C'était juste incroyable. Je n'avais jamais ressenti d'émotions aussi fortes dans ma carrière. Avant le match, nous nous sommes dit que nous n'avions rien à perdre. Pour nous, c'était l'occasion de nous tester face à une équipe de haut niveau. Sur le terrain, tout le monde s'est donné à 120%. À mesure que le match avançait, nous avons pris conscience que ça pouvait tourner pour nous. Même si nous avions tous des crampes durant les prolongations, nous n'avons rien lâché et notre gardien a fait le reste lors des tirs au but.
Et là, il y a cette scène où vous célébrez juste devant les fans zurichois…
Heureusement pour nous qu'ils ne sont pas entrés sur le terrain pour en découdre, car on n'aurait pas fait le poids (rires). Après coup, évidemment que ce n'était pas très malin de notre part. Mais sur le moment, nous étions simplement euphoriques. Nous n'avons pas pris conscience des conséquences que ça aurait pu avoir. Pour une équipe aussi jeune que la nôtre, éliminer Zurich était complétement fou. C'est pour ce genre d'émotions que l'on fait du foot.

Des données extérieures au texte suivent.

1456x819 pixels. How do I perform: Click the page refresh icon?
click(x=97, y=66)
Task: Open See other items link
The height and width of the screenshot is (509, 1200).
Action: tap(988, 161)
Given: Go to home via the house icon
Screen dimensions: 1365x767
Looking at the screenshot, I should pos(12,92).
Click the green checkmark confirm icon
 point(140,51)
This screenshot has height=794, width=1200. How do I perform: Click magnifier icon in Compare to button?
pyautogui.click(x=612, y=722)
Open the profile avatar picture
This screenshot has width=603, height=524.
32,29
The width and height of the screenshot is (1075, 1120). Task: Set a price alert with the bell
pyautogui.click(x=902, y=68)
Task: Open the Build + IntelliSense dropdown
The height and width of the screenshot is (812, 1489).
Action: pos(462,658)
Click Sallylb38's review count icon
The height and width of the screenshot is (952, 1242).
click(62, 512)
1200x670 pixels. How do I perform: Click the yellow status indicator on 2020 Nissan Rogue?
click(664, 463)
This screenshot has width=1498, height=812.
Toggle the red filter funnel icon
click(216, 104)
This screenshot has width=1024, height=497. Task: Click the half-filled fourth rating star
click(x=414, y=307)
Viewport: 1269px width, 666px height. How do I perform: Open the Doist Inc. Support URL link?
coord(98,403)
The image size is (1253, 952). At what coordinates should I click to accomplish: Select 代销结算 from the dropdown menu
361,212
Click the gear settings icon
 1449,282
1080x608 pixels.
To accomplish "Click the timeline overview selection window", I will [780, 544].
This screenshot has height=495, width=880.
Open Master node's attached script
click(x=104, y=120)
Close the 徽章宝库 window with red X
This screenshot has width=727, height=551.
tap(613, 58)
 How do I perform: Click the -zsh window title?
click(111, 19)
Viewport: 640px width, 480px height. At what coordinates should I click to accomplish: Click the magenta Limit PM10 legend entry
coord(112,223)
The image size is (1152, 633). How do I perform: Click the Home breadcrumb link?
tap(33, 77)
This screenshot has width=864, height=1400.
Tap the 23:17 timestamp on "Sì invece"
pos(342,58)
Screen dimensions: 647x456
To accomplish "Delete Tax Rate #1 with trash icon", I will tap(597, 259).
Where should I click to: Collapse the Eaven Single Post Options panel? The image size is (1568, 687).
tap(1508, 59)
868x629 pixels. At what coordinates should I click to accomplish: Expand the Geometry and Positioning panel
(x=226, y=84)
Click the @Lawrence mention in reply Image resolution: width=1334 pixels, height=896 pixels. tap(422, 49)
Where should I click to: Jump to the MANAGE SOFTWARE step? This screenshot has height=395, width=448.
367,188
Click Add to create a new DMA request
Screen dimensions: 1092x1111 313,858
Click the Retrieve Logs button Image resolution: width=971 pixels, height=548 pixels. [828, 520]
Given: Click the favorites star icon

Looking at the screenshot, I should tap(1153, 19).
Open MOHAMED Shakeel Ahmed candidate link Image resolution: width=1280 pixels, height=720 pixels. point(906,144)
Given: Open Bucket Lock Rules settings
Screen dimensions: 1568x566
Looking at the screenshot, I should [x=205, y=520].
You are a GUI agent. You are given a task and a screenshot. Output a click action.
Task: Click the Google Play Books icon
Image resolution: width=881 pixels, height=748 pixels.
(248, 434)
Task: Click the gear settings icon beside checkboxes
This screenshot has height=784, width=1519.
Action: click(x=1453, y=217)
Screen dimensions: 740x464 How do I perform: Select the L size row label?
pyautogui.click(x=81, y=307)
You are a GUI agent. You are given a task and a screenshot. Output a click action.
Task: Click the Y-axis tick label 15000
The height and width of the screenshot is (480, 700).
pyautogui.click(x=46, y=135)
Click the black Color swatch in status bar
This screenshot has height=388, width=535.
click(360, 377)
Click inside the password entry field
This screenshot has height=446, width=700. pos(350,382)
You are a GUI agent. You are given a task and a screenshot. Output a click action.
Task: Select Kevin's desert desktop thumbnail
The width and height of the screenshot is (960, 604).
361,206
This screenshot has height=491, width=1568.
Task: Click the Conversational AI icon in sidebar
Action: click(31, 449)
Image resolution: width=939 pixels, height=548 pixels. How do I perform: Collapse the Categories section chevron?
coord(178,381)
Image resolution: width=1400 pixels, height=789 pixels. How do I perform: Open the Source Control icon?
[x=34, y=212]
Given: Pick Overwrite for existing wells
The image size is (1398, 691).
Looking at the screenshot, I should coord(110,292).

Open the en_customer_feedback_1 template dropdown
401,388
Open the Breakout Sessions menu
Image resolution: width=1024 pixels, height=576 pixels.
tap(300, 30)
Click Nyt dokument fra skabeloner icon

Comment avez-vous vécu ensuite le tirage au sort des huitièmes de finale qui vous a désigné Neuchâtel Xamax comme futur adversaire?
Sur la route avec mes coéquipiers valaisans du Stade Nyonnais. Nous espérions tous affronter le FC Sion pour retrouver des visages connus en face. Cela aurait été incroyable. Malheureusement, le sort en a décidé autrement. À nous de tout faire pour passer contre Xamax et croiser les doigts pour que Sion fasse le job à Aarau. Peut-être que nos chemins se croiseront quand même ensuite.
À titre personnel, et au-delà de potentiellement le retrouver en tant qu'adversaire, avez-vous la sensation que votre histoire avec le FC Sion est définitivement terminée?
S'il y a bien une chose que j'ai appris avec tout ce que j'ai vécu ces derniers mois, c'est que rien n'est jamais acté. Il n'est donc pas impossible que je rejoue un jour sous ses couleurs qui me tiennent particulièrement à cœur. J'aimerais toujours aller au bout de ce rêve de gosse, celui de porter le maillot du FC Sion en compétition officielle. Je ne ressens plus d'amertume par rapport à comment les choses se sont passées pour moi. Tout cela est derrière et je me dis simplement que c'était écrit ainsi. Si l'occasion se présente à l'avenir, je reviendrai avec plaisir, mais je n'en fait pas une obsession. D'autres joueurs qui n'ont pas réussi à s'imposer au FC Sion l'ont fait ailleurs.